Nell’infilata di edifici imponenti e chiari, rivestiti di pietra o vetro, che costeggiano il National Mall di Washington, è l’unico dalla forma che sembra inafferrabile, il suo colore bruno reso più caldo e quasi cangiante dalla luce dorata di una bella mattina d’autunno.

Tra i musei che, qui nel cuore della capitale, custodiscono la storia Usa, è l’ultimo arrivato, nell’ultimo lotto rimasto disponibile nel parco – in fondo a destra, se lo si guarda da Capitol Hill; a poca distanza dall’obelisco bianco dedicato alla memoria di George Washington «il padre fondatore». C’è voluto quasi un secolo per aggiungere questo imprescindibile tassello dell’epopea americana al grande diorama del paese riflesso nel Mall.

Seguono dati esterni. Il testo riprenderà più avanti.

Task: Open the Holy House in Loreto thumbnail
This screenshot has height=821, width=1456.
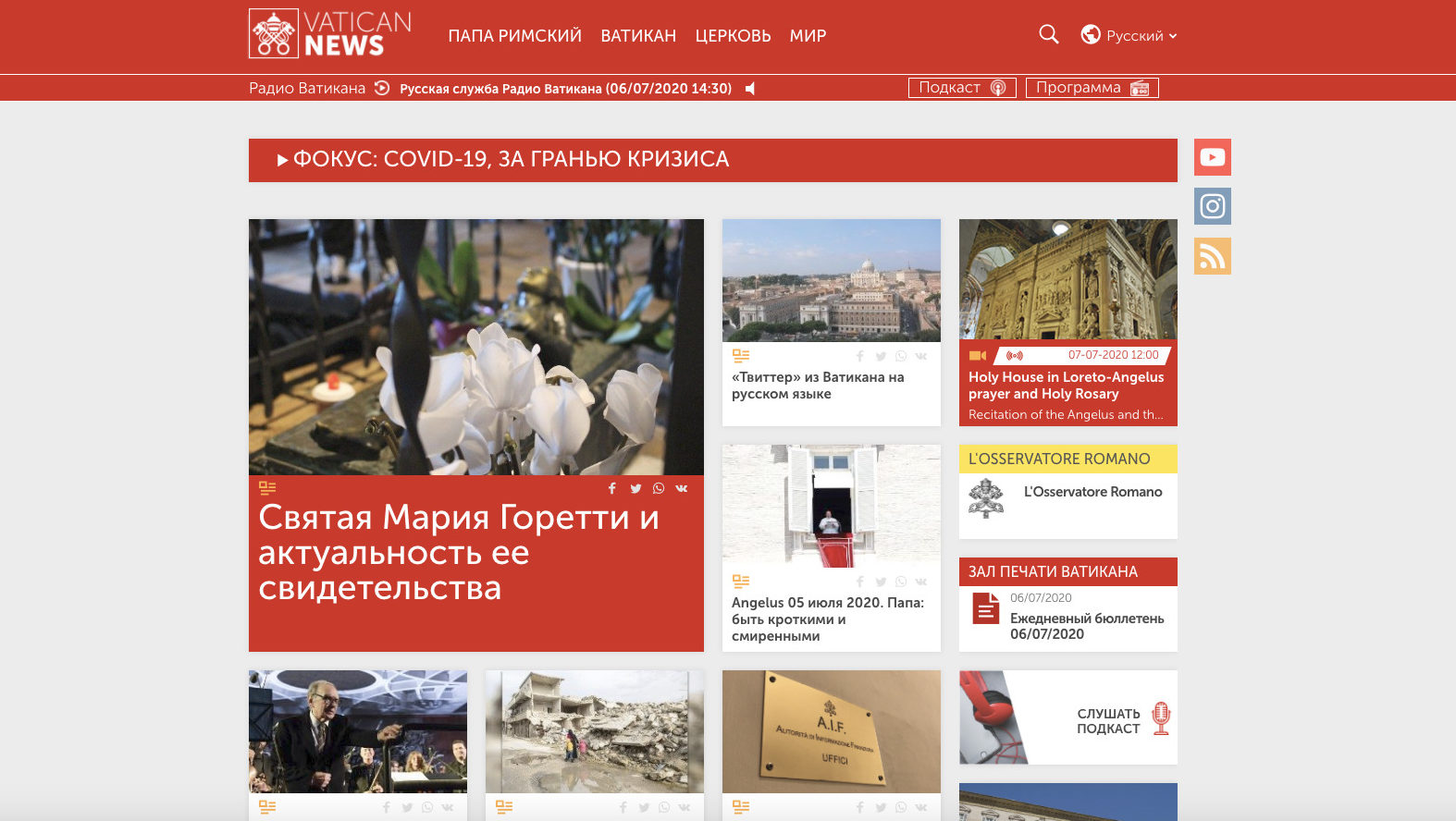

E, alla fine, dopo cinquant’anni di ostruzionismo del Congresso, è stato un presidente repubblicano, George W. Bush, a firmare l’autorizzazione per il National Museum of African American History and Culture, nel 2003. Ed è stato il primo presidente nero degli States a inaugurarlo, il settembre scorso, a poco più di tre mesi dalla fine del suo secondo, e ultimo, mandato alla Casa bianca.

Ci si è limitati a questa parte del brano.